▶ **Passage for review**:
Start of Block

Sharing: Is Google teaching us anything? {via @josepicardoSHS}

Is Google teaching us anything? – Shooting Azimuths

In his book The Shallows, Nicholas Carr suggests that the internet is making us dumber. Carr finds that the vast amount of hyperlinked information available on the internet means that depth of knowledge has given way to shallowness. Casually disregarding the internet’s arguably most significant feature, Carr asserts “people who read linear text comprehend more, remember more, and learn more than those who read text peppered with links”. To Carr, the internet is a distraction from proper learning.

In the other extreme of this continuum, we have Sugata Mitra, to whom the internet conjures up revolutionary new ways to acquire knowledge. Controversially for many, Mitra claims that “people are adamant learning is not just looking at a Google page. But it is. Learning is looking at Google pages. What is wrong with that?” To Mitra, the internet is learning’s best hope.

I had a discussion about this with my uncle. It’s not that we shouldn’t learn facts (know that a water pump in a car helps cool it does not make one qualified to build a water pump) but that we should embrace the ability to be able to bring up vast amount of information about a topic on a moment’s notice. Being able to qualify and curate all of this information is a tough skill to learn, but I’d rather have to learn it than be in a world without access.

End of Block

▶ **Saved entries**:
Start of Block

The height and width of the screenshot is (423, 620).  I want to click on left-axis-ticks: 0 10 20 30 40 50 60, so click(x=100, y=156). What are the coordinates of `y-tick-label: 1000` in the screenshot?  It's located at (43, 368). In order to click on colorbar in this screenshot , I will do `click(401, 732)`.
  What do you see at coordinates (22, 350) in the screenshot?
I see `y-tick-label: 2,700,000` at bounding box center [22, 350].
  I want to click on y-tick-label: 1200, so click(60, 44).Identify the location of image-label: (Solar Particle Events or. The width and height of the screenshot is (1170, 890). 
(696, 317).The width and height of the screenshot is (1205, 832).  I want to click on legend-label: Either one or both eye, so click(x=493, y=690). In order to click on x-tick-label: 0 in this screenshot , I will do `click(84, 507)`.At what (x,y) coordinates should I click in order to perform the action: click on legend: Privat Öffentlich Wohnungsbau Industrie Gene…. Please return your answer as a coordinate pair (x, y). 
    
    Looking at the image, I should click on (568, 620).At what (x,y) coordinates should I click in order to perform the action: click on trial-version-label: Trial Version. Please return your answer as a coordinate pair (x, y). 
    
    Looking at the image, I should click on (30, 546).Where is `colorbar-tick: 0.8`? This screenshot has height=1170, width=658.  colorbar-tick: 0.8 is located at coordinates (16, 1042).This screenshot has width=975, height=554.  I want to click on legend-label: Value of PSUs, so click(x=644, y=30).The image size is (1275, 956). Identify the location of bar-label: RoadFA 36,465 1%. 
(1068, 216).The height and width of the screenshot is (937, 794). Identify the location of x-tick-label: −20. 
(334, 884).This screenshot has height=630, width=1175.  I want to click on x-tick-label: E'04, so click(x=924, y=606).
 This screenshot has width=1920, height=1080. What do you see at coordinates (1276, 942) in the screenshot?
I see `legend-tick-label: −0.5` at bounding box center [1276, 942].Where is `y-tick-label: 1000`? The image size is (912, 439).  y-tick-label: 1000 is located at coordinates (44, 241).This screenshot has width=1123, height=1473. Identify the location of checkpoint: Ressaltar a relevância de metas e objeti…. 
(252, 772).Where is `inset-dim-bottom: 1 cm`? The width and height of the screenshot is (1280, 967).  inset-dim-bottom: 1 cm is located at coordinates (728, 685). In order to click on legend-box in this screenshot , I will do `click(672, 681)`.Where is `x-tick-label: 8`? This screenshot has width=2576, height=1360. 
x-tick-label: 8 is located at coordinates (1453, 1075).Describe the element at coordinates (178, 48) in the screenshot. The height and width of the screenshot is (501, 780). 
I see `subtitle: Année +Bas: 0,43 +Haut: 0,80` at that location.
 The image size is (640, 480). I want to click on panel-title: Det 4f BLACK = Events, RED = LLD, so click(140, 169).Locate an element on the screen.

End of Block

Write out the entire post on whether Google is teaching us anything, word for word. This material has no connection to the post on Google and learning.

▶ **Exercise output**:
Sharing: Is Google teaching us anything? {via @josepicardoSHS}

Is Google teaching us anything? – Shooting Azimuths

In his book The Shallows, Nicholas Carr suggests that the internet is making us dumber. Carr finds that the vast amount of hyperlinked information available on the internet means that depth of knowledge has given way to shallowness. Casually disregarding the internet’s arguably most significant feature, Carr asserts “people who read linear text comprehend more, remember more, and learn more than those who read text peppered with links”. To Carr, the internet is a distraction from proper learning.

In the other extreme of this continuum, we have Sugata Mitra, to whom the internet conjures up revolutionary new ways to acquire knowledge. Controversially for many, Mitra claims that “people are adamant learning is not just looking at a Google page. But it is. Learning is looking at Google pages. What is wrong with that?” To Mitra, the internet is learning’s best hope.

I had a discussion about this with my uncle. It’s not that we shouldn’t learn facts (know that a water pump in a car helps cool it does not make one qualified to build a water pump) but that we should embrace the ability to be able to bring up vast amount of information about a topic on a moment’s notice. Being able to qualify and curate all of this information is a tough skill to learn, but I’d rather have to learn it than be in a world without access.